A Polícia Civil do Distrito Federal vai intimar o jogador Neymar para depor, na condição de testemunha, no âmbito de uma operação que investiga crimes de extorsão, agiotagem e lavagem de dinheiro. A investigação é conduzida pela Divisão de Repressão a Roubos e Furtos (DRF) e culminou na prisão de três pessoas nesta sexta-feira, 27. As informações são do portal Metrópoles.
Até agora, as investigações apontam que o esquema é supostamente capitaneado pelo empresário Eduardo Rodrigues Silva, que é considerado foragido. Em Brasília, ele é conhecido por ostentar uma vida de luxo e uma rotina semelhante à de atletas que atuam em grandes clubes do mundo. Ele se apresenta como “Eduardo Joias” e tem uma empresa que produz peças forjadas em ouro e diamantes.

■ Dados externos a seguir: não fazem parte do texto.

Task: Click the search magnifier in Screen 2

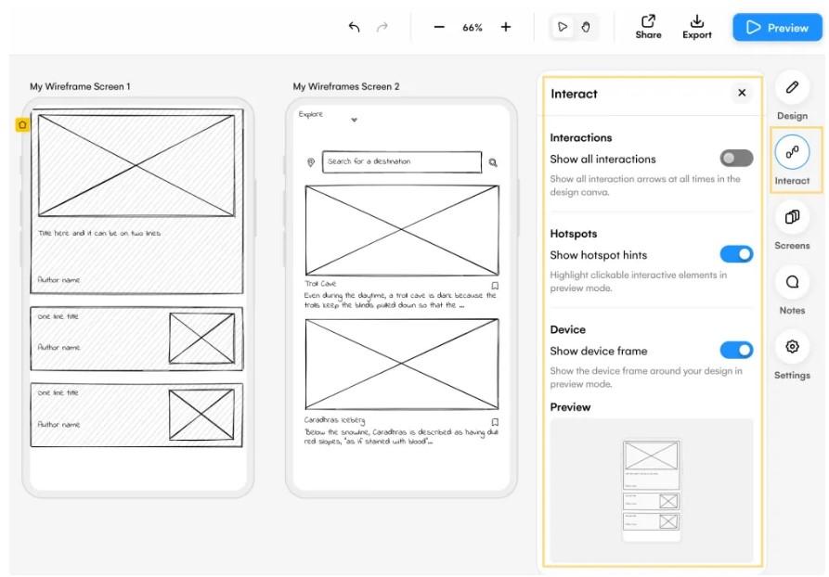Action: (x=493, y=162)
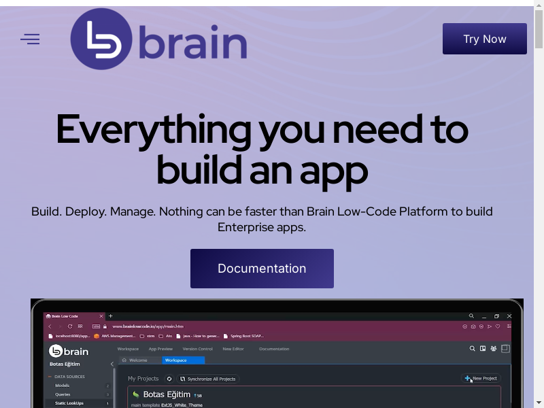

Em seu perfil no Instagram, Eduardo fez questão de publicar fotos entregando um colar de ouro branco e diamantes para Neymar. A peça teria custado R$ 106,4 mil e a nota fiscal foi emitida em março de 2019, em nome do jogador, mas por uma das empresas investigadas por lavagem de dinheiro. O empresário também viajou a Paris para uma festa do craque da seleção brasileira.